In a 2010 telephone survey by the AAA Foundation for Traffic Safety, 93 percent of drivers said it’s unacceptable to go through a red light, though one-third reported doing so in the past 30 days.
Despite conflicting views on red light cameras, research suggests their use results in fewer crashes. IIHS researchers found that in the 14 cities that had cameras during 2004-2008, the combined per capita rate of fatal red light running crashes declined 35 percent, compared to previous years.
“Red light cameras are basically making sure that red light runners are the ones paying for the enforcement,” Lund says.
Roundabouts and Safety
Though roundabouts tend to frustrate the drivers who navigate them, the U.S. Department of Transportation suggests the installation of roundabouts at intersections improves safety by decreasing vehicle speed and by eliminating right angle and left turn head-on impacts. In addition, multi-lane hazards are avoided and pedestrian crossings are shorter. As a result, there is a reduction in crashes and crash severity.
“We are seeing … an increase in the use of roundabouts”, says Lund. “From an insurance perspective we know this is going to cut down on crashes. Mainly, what roundabouts prevent are the very serious crashes, where somebody gets t-boned in the side.”
Driver inattention is also a factor in more than 1 million crashes in the nation annually causing injury, deaths, and damage costing nearly $40 billion a year according to the AAA Foundation.
“90 percent of crashes have driver error involved in them,” says Lund.
The National Safety Council (NSC) estimates 23 percent of all motor vehicle crashes each year — or 1.3 million — involve drivers talking or texting on cell phones.
Distractions can be physical, mental, or both.
While driver distraction may be the single most crucial issue related to auto accidents today, age remains a factor as well.
In 2009, there were 33 million licensed U.S. drivers ages 65 and older.
With aging comes the potential for medical issues, dementia, and a reduction in reaction time. Addressing the issue, some states like New Hampshire and Illinois have instituted mandatory tests for elderly drivers and Pennsylvania has a deficit reporting law that requires doctors to report medical issues that affect driving ability.
Those in their golden years aren’t the only age group being scrutinized. Though drivers between the ages of 15-24 represent only 14 percent of the U.S. population, they account for 30 percent ($19 billion) of the total costs of motor vehicle injuries among males and 28 percent ($7 billion) of the total costs of motor vehicle injuries among females, reports the Center for Disease Control.
According to the AAA Foundation for Traffic Safety, for every mile driven teens are four times more likely to be involved in a crash. The increased risk is due to obvious reasons like teens having other teen passengers, newly licensed drivers, underestimation of dangerous situations, inability to recognize hazardous situations, and the higher likelihood of speeding.
Graduated driver licensing (GDL) systems designed to delay full licensure while allowing teens to get their initial driving experience under low-risk conditions, and parent-controlled GPS trackers are ways states and parents are working to combat teen crashes.
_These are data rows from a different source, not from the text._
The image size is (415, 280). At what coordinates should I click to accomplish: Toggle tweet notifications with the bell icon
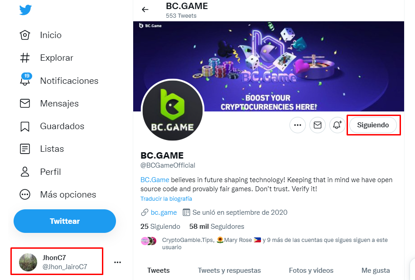pos(337,125)
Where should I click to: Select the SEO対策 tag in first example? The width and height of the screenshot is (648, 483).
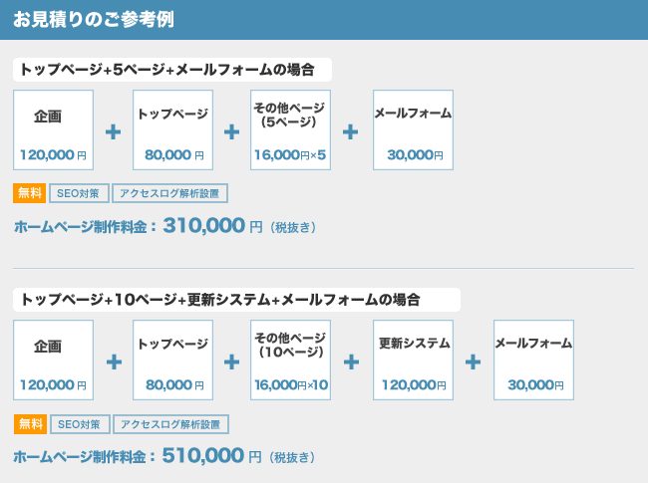pyautogui.click(x=79, y=193)
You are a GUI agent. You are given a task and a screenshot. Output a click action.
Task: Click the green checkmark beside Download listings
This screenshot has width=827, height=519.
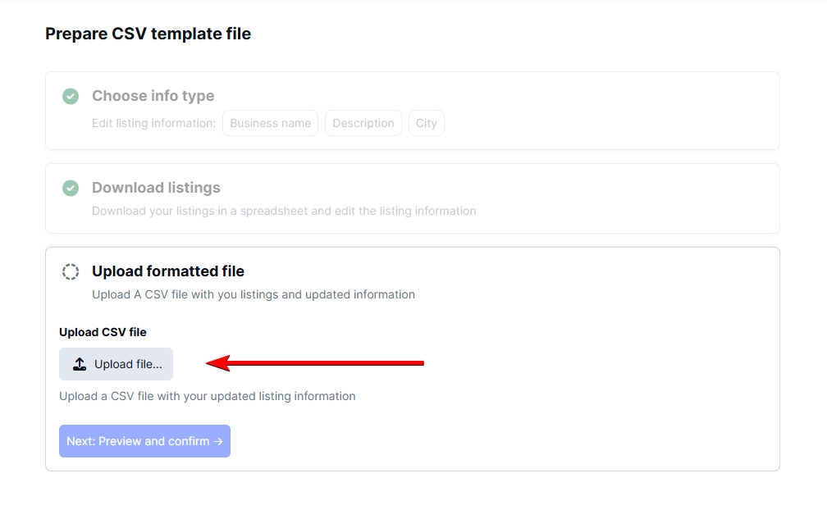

While driver safety campaigns have been around a long time, Lund doesn’t think they are effective. He sees vehicle technology as having the most promise in accident reduction.
“Teens, older drivers and distractions have always been a problem,” Lund says. “That’s why we’re so excited about this new crash avoidance technology, because for the first time we have technology that may actually enable us to protect people from the kinds of errors that we know they are going to make.”